Extrait fourni>
******
JOL Press : Quelles sont vos revendications ? Ont-elles changé depuis un an ?
 

Tugce Oklay : Nos revendications n’ont pas changé mais elles se sont plutôt généralisées autour de plusieurs autres questions comme le droit des femmes ou l’impact de certains projets sur lesquels le gouvernement travaille actuellement, comme la construction de centrales nucléaires par exemple. Nous avons également fait plusieurs actions de solidarité internationale, en soutenant par exemple le droit à l’avortement en Espagne, le « droit à la ville » (soutiens aux locaux de la CNT à Paris) ou la lutte contre l’aéroport Notre-Dame-des-Landes à Nantes.

Maintenant, nos revendications ne consistent donc pas seulement à demander justice pour les victimes des abus policiers et pour leurs familles, mais elles concernent tout le pays et les projets qui nous touchent directement. C’est pour cela que le mouvement reste « chaud ». Même s’il a connu quelques périodes d’essoufflement, il ne s’éteindra pas.
******
Tâche demandée A> D'après l'extrait, contre quel aéroport le mouvement a-t-il soutenu la lutte ?
Tâche demandée B> Prélevez dans l'extrait, s'il vous plaît, le passage allant de « Maintenant, nos revendications » à « ne s’éteindra pas. », ces deux bornes comprises.
Fondez-vous uniquement sur l'extrait.

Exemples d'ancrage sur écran
******
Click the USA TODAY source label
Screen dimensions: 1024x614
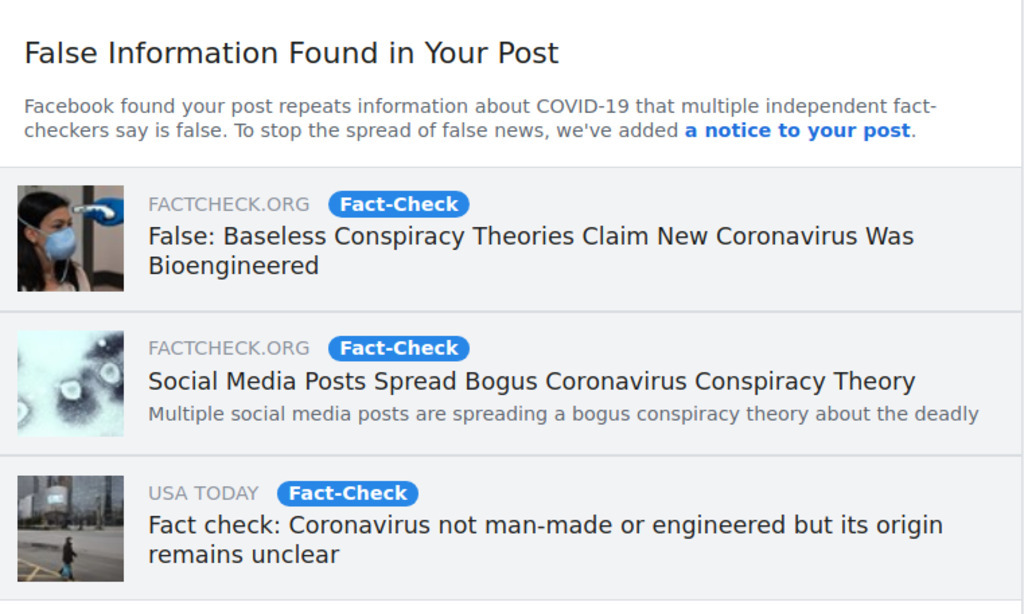point(203,493)
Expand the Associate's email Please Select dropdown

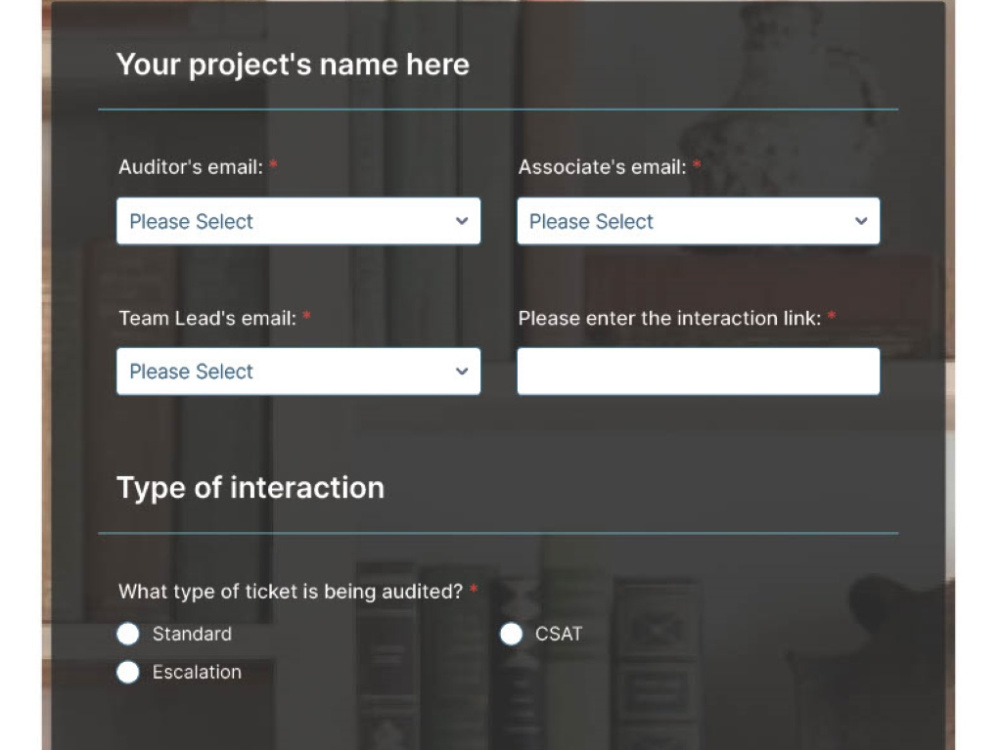(x=698, y=221)
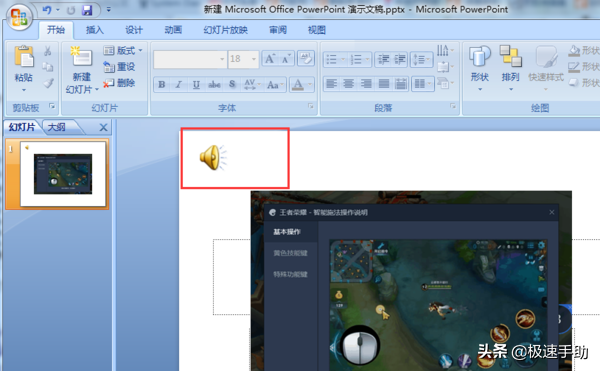Toggle Bold formatting
600x371 pixels.
pyautogui.click(x=162, y=84)
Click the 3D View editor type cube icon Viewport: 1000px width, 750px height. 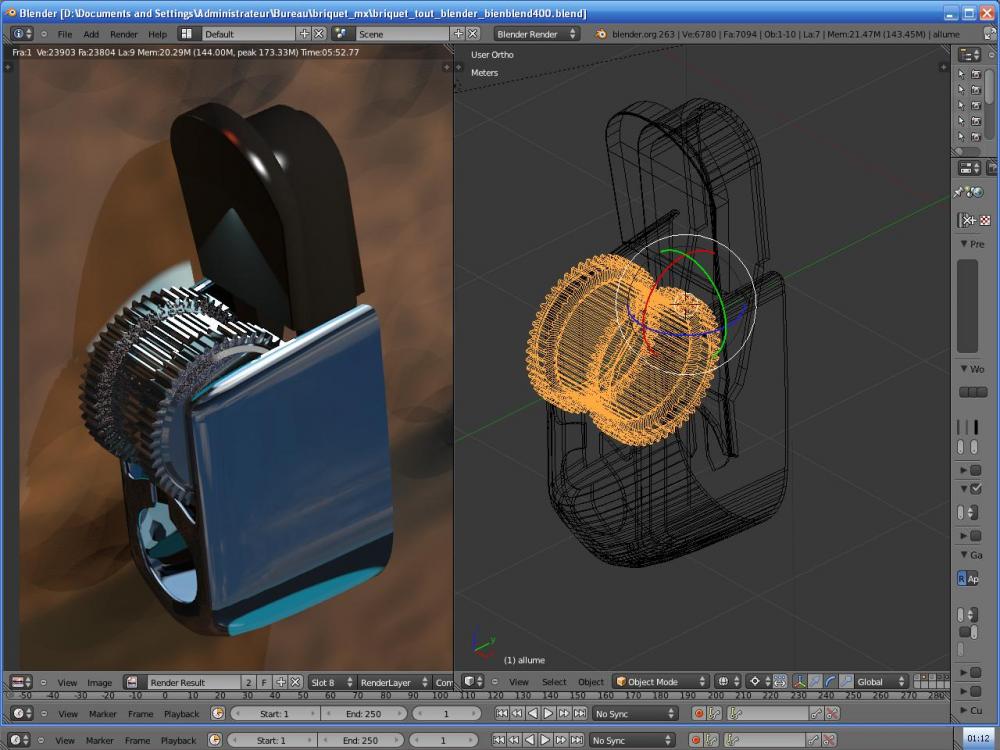coord(471,682)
******
Réponse correcte A> L'aéroport Notre-Dame-des-Landes, à Nantes.

Réponse correcte B>
Maintenant, nos revendications ne consistent donc pas seulement à demander justice pour les victimes des abus policiers et pour leurs familles, mais elles concernent tout le pays et les projets qui nous touchent directement. C’est pour cela que le mouvement reste « chaud ». Même s’il a connu quelques périodes d’essoufflement, il ne s’éteindra pas.